I am enthusiastic about interdisciplinary research. In my studies of mechanical (BSc) and acoustical engineering (MSc) I focused on topics of fluid mechanics and digital signal processing. I was able to apply my engineering skill set to bioacoustics for the first time during my master’s thesis, in which I developed a deep learning model for North Atlantic humpback whale song. Combining digital signal processing and machine learning to apply it to animal vocalizations sparked my excitement and got me thinking about continuing research in a PhD project. I am grateful to be working at the Naturalis Biodiversity Center and hope to use this opportunity to ensure that the technological advancements that we develop are distributed to practitioners and conservation organizations on the ground.
Keywords
acoustical engineering, machine learning, data science, bioacoustics
Currenttopics
          Evaluating state-of-the-art bioacoustic deep learning models in their ability to isolate unknowns.

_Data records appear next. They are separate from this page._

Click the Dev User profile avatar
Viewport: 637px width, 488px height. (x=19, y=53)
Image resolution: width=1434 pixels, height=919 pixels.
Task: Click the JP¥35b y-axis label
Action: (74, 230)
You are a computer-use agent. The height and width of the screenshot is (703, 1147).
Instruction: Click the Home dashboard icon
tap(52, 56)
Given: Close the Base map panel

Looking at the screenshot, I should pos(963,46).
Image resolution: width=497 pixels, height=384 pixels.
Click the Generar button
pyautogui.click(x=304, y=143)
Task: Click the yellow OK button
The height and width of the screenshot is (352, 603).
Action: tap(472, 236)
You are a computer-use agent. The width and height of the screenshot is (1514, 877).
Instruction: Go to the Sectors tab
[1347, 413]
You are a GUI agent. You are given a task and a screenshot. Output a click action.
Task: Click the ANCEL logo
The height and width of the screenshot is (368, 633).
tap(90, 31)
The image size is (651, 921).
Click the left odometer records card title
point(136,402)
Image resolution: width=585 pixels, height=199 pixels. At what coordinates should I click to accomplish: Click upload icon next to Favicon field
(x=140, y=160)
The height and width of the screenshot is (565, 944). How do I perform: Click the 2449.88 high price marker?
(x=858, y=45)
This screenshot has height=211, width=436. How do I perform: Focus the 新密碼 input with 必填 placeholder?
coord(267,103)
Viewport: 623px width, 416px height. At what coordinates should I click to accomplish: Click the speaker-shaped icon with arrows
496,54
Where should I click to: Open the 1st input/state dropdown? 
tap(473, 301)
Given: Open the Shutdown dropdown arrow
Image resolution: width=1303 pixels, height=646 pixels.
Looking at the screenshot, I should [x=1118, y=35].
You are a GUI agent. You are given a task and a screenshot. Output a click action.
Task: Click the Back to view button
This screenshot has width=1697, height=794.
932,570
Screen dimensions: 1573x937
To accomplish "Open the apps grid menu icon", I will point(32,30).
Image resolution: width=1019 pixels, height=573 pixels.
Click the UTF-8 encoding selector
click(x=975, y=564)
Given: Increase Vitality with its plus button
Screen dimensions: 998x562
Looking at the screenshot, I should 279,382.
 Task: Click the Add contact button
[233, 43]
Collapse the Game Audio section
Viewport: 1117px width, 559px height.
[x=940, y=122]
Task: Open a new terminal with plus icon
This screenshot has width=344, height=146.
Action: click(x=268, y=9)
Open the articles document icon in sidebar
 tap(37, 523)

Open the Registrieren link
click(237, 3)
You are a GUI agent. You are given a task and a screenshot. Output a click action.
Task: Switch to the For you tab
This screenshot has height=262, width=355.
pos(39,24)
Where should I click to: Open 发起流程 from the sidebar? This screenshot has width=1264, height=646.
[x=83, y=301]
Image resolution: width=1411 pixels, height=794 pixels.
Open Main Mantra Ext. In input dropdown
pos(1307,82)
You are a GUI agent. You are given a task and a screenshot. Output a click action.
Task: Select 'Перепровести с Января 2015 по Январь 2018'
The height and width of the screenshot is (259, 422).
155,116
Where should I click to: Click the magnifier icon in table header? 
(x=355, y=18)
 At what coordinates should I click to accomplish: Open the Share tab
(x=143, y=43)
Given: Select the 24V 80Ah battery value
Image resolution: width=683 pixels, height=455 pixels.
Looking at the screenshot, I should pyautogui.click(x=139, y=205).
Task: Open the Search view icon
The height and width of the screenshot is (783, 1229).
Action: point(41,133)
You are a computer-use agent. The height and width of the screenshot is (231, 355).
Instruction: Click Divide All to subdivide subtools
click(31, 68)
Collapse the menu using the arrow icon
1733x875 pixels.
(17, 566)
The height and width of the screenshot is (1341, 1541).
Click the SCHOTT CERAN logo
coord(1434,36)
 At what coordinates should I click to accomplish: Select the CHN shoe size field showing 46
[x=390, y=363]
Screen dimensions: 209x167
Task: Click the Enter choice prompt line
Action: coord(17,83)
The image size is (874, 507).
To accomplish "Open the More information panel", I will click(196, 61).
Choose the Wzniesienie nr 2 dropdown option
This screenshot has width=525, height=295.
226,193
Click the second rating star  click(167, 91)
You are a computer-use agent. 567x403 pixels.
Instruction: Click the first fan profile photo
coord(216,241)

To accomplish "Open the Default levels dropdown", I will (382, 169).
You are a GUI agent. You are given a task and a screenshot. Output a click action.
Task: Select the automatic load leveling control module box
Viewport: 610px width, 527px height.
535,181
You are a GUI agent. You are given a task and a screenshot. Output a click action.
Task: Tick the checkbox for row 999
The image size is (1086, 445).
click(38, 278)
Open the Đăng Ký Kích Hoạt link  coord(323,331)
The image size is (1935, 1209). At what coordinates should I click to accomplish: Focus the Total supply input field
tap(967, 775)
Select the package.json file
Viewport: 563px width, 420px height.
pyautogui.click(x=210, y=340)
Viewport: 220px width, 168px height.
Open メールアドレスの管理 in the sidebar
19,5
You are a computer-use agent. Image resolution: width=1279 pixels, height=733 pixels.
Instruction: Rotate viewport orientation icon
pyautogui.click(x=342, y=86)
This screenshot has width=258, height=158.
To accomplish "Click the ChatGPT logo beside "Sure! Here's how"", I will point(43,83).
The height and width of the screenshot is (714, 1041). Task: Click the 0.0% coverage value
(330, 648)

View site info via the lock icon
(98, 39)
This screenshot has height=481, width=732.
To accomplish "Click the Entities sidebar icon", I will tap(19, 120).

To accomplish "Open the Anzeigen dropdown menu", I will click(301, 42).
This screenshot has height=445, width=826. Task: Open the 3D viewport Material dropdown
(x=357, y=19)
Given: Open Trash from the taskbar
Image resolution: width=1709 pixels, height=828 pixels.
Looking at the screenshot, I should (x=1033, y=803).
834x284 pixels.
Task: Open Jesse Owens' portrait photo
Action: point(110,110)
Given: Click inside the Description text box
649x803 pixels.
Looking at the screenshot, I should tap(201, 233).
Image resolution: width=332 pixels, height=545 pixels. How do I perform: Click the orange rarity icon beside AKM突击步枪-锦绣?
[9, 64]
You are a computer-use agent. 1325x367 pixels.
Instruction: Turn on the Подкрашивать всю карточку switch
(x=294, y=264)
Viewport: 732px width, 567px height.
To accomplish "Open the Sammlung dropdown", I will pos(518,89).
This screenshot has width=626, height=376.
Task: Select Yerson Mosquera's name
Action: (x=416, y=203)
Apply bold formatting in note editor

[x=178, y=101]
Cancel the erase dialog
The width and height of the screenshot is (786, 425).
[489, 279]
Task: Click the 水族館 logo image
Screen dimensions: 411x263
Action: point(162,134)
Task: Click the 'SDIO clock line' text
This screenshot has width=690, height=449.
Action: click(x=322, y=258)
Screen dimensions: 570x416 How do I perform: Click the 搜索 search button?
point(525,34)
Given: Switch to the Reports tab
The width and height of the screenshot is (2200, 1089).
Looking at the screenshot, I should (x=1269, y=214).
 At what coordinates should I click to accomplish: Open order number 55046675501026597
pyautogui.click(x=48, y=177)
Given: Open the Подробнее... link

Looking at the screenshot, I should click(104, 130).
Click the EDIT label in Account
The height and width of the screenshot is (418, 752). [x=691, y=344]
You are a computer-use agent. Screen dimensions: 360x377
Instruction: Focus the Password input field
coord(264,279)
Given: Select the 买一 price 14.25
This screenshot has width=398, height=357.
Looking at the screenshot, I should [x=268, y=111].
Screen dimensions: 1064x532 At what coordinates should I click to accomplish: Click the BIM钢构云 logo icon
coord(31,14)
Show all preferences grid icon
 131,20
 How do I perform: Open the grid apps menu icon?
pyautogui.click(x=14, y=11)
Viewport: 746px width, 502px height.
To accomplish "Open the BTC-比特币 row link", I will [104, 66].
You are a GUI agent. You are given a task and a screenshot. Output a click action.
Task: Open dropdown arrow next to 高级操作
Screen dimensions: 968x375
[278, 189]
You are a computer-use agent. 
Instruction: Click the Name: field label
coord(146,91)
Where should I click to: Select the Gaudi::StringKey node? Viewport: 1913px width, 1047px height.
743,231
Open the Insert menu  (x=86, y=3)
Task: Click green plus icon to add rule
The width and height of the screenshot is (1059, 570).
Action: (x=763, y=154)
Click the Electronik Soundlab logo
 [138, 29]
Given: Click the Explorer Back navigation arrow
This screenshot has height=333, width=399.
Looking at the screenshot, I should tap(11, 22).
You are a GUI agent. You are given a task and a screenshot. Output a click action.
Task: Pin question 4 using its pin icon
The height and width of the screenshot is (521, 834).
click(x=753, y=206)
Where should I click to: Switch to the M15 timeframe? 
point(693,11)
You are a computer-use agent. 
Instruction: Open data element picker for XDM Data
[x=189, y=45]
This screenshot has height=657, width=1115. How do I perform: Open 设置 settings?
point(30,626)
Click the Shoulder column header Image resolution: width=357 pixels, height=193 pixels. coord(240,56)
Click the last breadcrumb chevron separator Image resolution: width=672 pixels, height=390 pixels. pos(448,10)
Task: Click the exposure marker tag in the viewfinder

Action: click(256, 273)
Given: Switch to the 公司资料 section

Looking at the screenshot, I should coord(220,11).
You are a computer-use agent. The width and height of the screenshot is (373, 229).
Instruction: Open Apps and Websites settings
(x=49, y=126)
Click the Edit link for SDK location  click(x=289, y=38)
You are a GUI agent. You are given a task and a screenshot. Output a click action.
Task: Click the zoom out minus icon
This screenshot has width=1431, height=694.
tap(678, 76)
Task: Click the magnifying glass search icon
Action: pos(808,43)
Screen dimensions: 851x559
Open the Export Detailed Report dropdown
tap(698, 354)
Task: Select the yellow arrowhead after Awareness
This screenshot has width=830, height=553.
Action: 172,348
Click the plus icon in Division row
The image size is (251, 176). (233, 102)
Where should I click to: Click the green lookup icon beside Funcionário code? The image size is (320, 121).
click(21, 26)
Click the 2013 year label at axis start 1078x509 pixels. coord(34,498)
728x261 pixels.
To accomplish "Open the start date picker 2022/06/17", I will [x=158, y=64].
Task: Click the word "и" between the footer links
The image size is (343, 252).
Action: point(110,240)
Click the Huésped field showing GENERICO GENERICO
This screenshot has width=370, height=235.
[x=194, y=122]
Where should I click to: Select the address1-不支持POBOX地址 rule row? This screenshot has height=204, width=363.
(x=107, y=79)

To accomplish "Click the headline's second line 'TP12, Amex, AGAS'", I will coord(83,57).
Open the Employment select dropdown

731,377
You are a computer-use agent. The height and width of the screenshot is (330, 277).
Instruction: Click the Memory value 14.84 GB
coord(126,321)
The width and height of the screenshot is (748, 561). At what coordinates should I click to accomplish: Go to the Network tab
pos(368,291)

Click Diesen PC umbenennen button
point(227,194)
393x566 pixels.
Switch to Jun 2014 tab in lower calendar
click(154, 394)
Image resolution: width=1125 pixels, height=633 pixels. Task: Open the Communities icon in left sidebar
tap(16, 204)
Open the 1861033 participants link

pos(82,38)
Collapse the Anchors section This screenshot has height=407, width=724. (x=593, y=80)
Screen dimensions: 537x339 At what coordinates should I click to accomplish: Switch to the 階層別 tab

I focus on the embeddings generated by models rather than their classifier performance. Investigating if a model is able to isolate animal vocalizations that are not included in the model’s training data is my current research focus. Existing clustering metrics like Adjusted Rand Index (ARI), Adjusted Mutual Information (AMI) or the Silhouette Score allow to quantify clusterings of embeddings, but their interpretability for specific tasks is limited. Combining these clustering metrics with qualitative exploration of embedding spaces, I aim to research new metrics to benchmark the performance of state-of-the-art models in this specific task and identify promising training setups.

Key publications
          Kather, Vincent, et al. "Development of a machine learning detector for North Atlantic humpback whale song." The Journal of the Acoustical Society of America 155.3 (2024): 2050-2064.